Polícia detém suspeitos da 'gangue do Rolex' e prende torcedor com ordem de captura em Assunção

Três homens foram presos por suposto envolvimento em roubos de relógios de luxo, incluindo o do ex-senador Armando Espínola; em operação separada, um torcedor do Cerro Porteño foi detido por distúrbios no superclássico de abril.

Polícia detém suspeitos da 'gangue do Rolex' e prende torcedor com ordem de captura em Assunção

A Polícia Nacional deteve três homens suspeitos de integrar a chamada “gangue do Rolex”, grupo que vinha aterrorizando vítimas com relógios de luxo em Assunção. As prisões ocorreram após uma série de denúncias consecutivas, incluindo o assalto ao ex-senador Armando Vicente Espínola Wiezell, roubado a poucos metros de sua residência.

O comissário Wilfrido Maldonado, chefe do Departamento de Investigaciones de Assunção, detalhou o modus operandi do grupo: os criminosos monitoravam potenciais vítimas em aeroportos e shoppings, fotografavam os relógios e acionavam comparsas para iniciar o seguimento. Em alguns casos, simulavam acidentes de trânsito — batidas leves na traseira do veículo — para forçar a parada e, com violência, roubar os objetos.

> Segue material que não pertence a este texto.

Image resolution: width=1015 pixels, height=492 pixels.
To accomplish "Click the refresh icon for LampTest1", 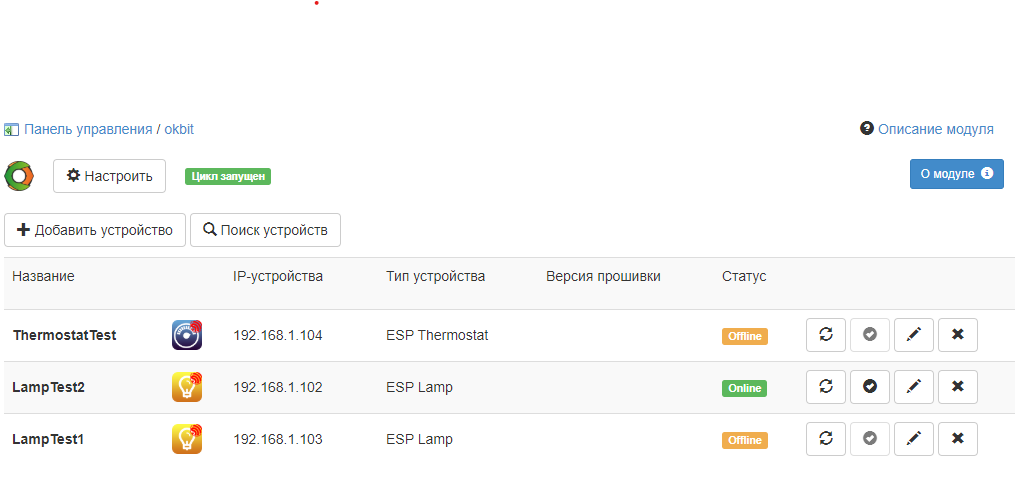I will point(826,439).
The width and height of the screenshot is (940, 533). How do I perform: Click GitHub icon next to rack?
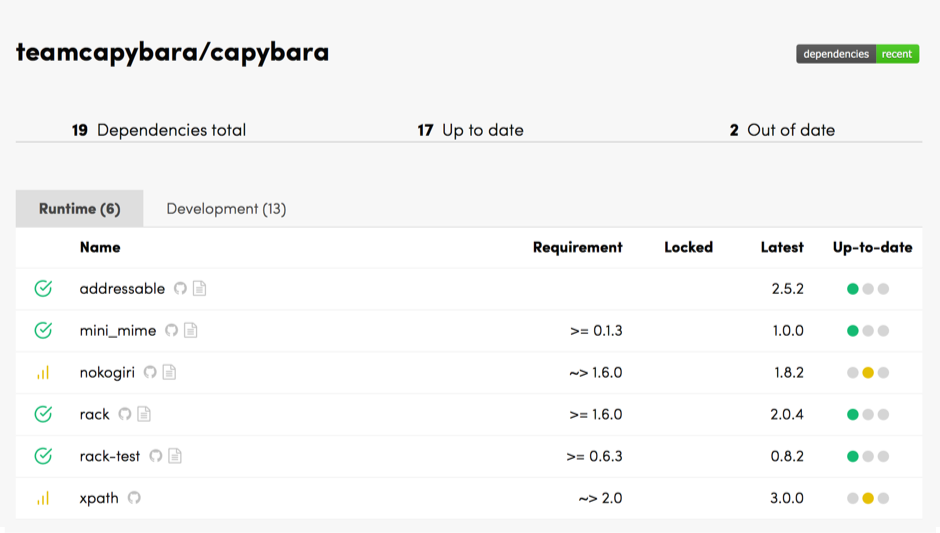point(125,414)
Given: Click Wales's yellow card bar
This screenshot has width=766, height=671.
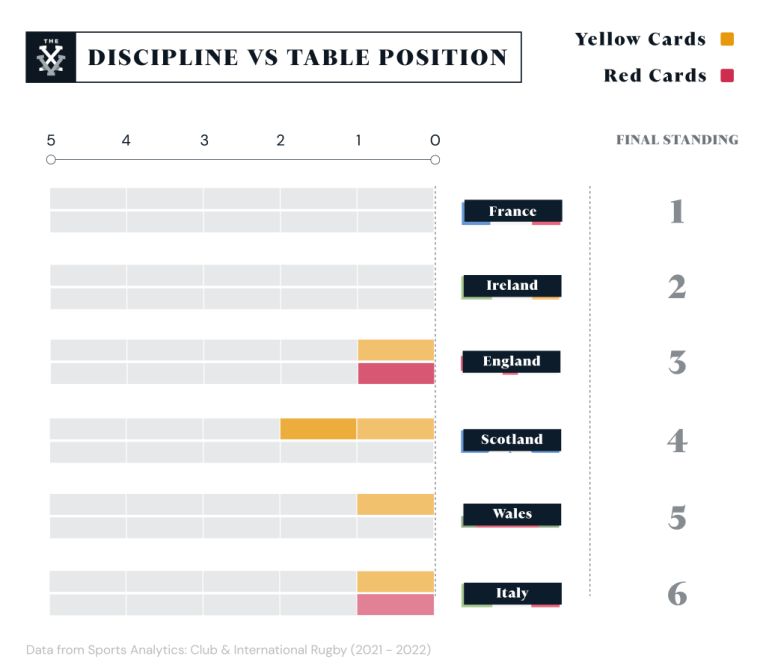Looking at the screenshot, I should pyautogui.click(x=396, y=504).
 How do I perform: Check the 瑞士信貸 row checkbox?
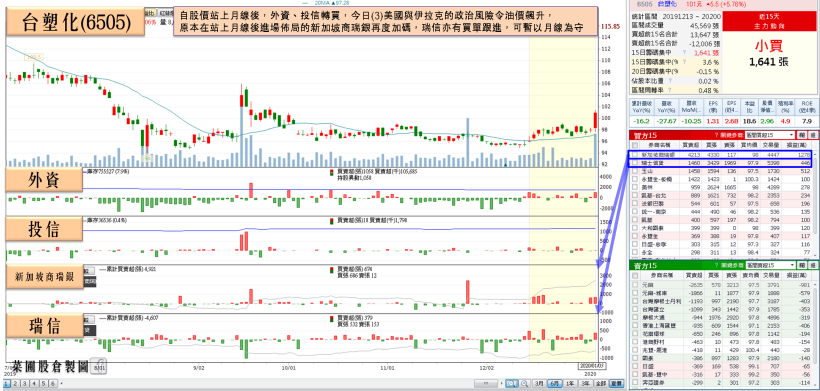[x=635, y=163]
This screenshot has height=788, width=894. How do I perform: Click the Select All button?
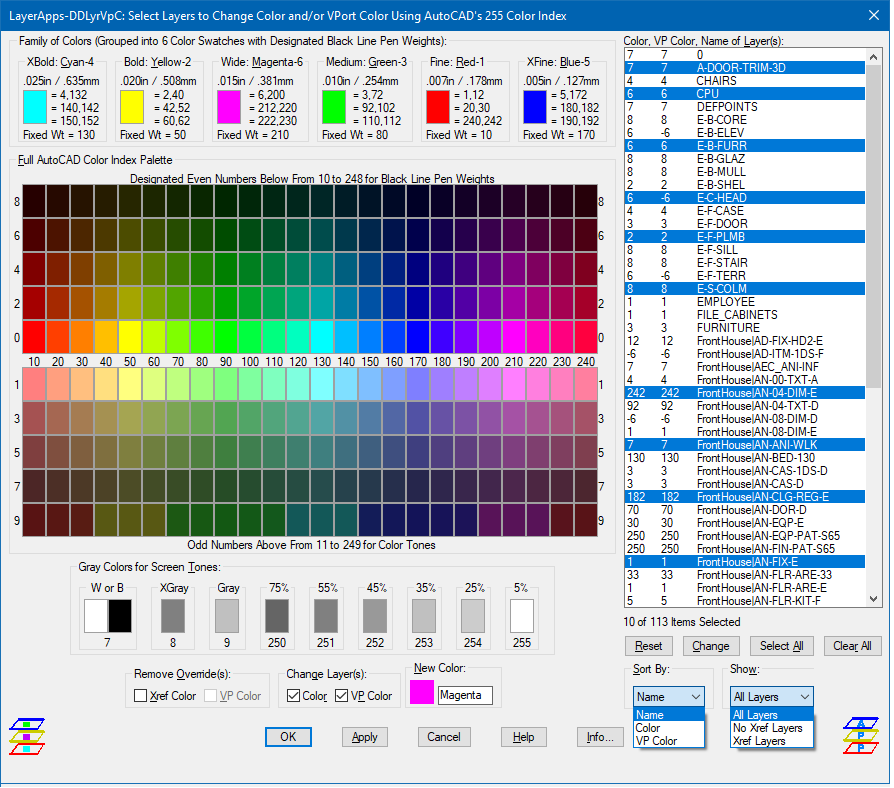[x=781, y=646]
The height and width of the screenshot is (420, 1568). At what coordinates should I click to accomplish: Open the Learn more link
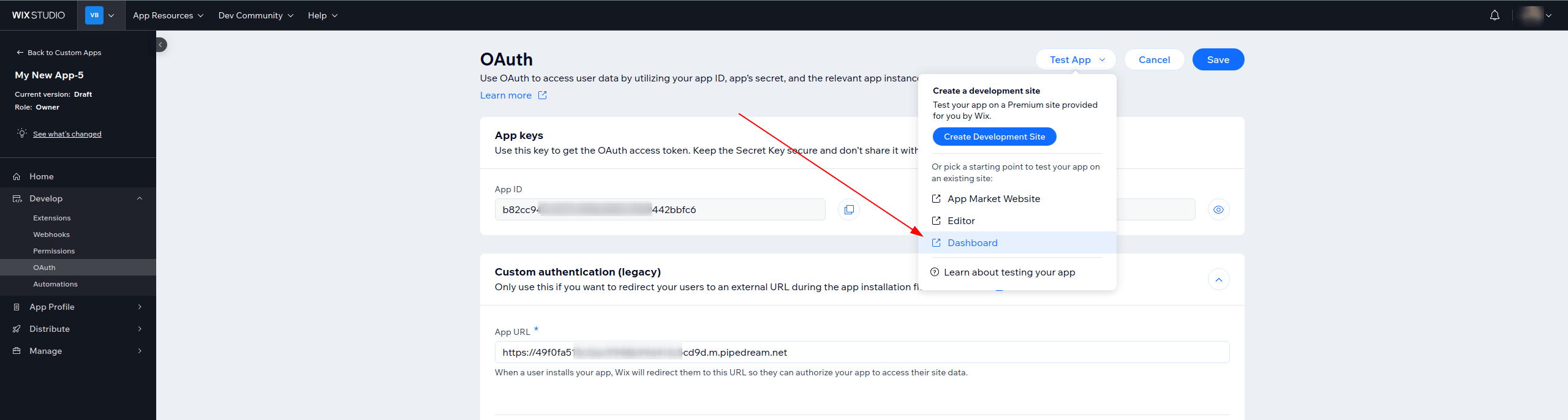tap(506, 96)
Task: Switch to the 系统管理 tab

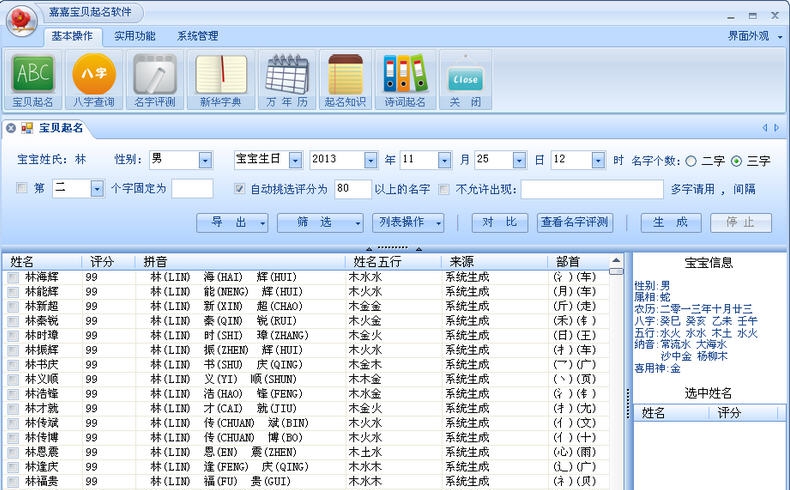Action: (197, 36)
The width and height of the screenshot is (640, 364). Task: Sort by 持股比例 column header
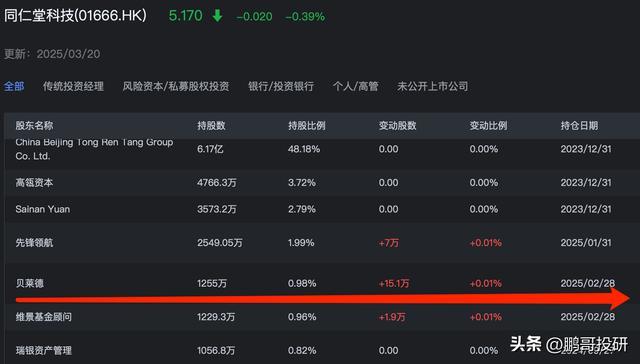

“São seguidas as potenciais vítimas e trabalham de forma coordenada. Um deles monitora, visualiza o relógio, tira foto do braço e avisa os que estão do lado de fora. Aí começam o seguimento”, explicou Maldonado. Ele confirmou que as investigações apontam que os mesmos indivíduos cometeram os três roubos denunciados.

Entre os detidos estão dois paraguaios e um venezuelano. A polícia não descarta a participação de colombianos, já que o grupo operaria com “células”. Foram apreendidos dois veículos e uma arma de fogo. O suspeito estrangeiro, cuja identidade não foi revelada, declarou à imprensa: “Não sou culpado de nada, não roubei ninguém; não busco relógio de alta gama. Não roubei ninguém, não apareço em nenhuma imagem”.

Em ocorrência separada, agentes da Comisaría 2ª de Assunção prenderam Lucas Isaac Prado Ramírez, de 19 anos, durante o policiamento do jogo entre Olimpia e Vasco da Gama pela Copa Sul-Americana, no estádio Defensores del Chaco. O jovem, apontado como membro da barra brava do Cerro Porteño, tinha ordem de captura expedida em 22 de abril pela promotora Soledad González, por perturbação da paz pública e outros delitos relacionados aos distúrbios do superclássico de 19 de abril.